-- AUFGABEN --
(1) Welchen Anteil am Haushalt der Kurdenregion deckten laut dem Text über den Rückzug der Peschmerga die Ölquellen bei Kirkuk?
(2) Nimm den Text über den Rückzug der Peschmerga aus Kirkuk dort auf, wo er aufhört, und schreib ihn weiter.

-- EXTRAHIERTER TEXT --
In nur zwei Tagen gelang es den Regierungstruppen praktisch kampflos, die meisten Gebiete einzunehmen, welche die Peschmerga seit 2003 unter ihre Kontrolle gebracht hatten. Sie sind damit nun auf die ursprünglichen Gebiete der Autonomieregion zurückgeworfen. Besonders bitter ist für sie der Verlust der Ölquellen bei Kirkuk, die für rund die Hälfte des Haushalts der Kurdenregion aufkamen.

Ein Grund für das Debakel waren die Rivalitäten zwischen den beiden großen Parteien. Die PUK, die den Bereich südlich von Kirkuk kontrollierte, hatte Kurdenpräsident Massud Barsani vergeblich vor dem Referendum gewarnt und fühlte sich angesichts der Armeeoffensive auf Kirkuk von Barsanis DPK im Stich gelassen. Ohne Verstärkung aus Erbil blieb vielen PUK-Kommandeuren nur der Rückzug.

An den Laternen in Kirkuk hängen zwar noch kurdische Fahnen, doch die Plakate von Kurdenpräsident Barsani liegen zerrissen am Boden. Auch die Aufrufe zum Referendum vom 25. September, das der örtliche Gouverneur trotz aller Proteste auch in Kirkuk organisiert hatte, wurden abgerissen. Stattdessen weht auf der Zitadelle wieder die irakische Flagge - zur Freude vieler Araber und Turkmenen.

-- Einträge zu Oberflächenelementen --

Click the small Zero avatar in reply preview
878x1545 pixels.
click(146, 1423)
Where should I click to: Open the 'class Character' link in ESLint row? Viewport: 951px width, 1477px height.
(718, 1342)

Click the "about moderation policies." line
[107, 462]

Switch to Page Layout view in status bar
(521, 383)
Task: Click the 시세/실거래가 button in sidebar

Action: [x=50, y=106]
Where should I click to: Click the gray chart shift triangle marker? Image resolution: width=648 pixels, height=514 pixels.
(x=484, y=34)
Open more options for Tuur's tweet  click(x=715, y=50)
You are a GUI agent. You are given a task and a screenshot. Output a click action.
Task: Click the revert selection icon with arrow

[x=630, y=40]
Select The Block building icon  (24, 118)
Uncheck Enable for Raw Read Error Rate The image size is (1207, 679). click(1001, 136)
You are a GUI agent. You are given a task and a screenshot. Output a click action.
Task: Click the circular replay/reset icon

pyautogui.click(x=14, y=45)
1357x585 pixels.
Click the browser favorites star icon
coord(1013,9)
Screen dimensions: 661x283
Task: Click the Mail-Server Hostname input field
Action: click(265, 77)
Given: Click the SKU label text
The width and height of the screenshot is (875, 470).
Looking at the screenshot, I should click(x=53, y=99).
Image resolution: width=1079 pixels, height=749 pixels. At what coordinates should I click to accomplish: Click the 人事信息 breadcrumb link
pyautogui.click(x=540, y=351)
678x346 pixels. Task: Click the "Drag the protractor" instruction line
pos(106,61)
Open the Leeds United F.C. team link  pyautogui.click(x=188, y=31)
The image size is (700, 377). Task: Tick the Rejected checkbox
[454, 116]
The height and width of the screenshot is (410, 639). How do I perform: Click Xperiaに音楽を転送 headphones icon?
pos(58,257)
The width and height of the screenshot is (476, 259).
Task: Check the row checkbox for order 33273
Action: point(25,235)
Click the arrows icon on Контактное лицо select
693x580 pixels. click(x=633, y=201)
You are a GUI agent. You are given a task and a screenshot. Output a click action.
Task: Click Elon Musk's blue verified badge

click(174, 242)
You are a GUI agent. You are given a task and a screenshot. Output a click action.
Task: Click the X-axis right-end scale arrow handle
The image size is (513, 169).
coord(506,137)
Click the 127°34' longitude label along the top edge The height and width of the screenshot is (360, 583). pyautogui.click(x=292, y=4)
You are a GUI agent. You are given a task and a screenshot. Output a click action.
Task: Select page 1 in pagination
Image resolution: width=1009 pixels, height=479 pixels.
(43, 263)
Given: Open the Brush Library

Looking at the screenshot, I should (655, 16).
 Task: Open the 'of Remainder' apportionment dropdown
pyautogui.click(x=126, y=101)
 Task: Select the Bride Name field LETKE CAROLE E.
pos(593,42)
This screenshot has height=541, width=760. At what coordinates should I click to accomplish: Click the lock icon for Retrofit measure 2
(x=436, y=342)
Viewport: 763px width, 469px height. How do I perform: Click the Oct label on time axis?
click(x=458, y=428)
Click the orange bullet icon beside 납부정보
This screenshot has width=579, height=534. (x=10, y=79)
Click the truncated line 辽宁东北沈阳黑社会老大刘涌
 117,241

-- LÖSUNGEN --
(1) Rund die Hälfte des Haushalts.

(2)
Kirkuk sei nicht kurdisch, sondern "irakisch-turkmenisch", sagt der 23-jährige Turkmene Omar Nadschat, der auf dem Markt ein Stoffgeschäft betreibt. Zum Beweis verweist er auf die Zitadelle, die von den Osmanen errichtet wurde. Seit der Absetzung des kurdischen Gouverneurs, der das Referendum zugelassen hatte, und der Rückkehr der irakischen Armee fühle er sich wieder in "Sicherheit", sagt der junge Mann.

In Kirkuk sind rund zwei Drittel der 800.000 Einwohner Kurden, 25 Prozent Araber und zehn Prozent Turkmenen. Der Gemüsehändler Abu Hussein will an die friedliche Koexistenz der Volksgruppen glauben. "Wir verstehen es zusammenzuleben", sagt der 47-jährige Turkmene. Die Einwohner von Kirkuk hätten da jahrzehntelange Erfahrung, nur die Politiker seien das Problem.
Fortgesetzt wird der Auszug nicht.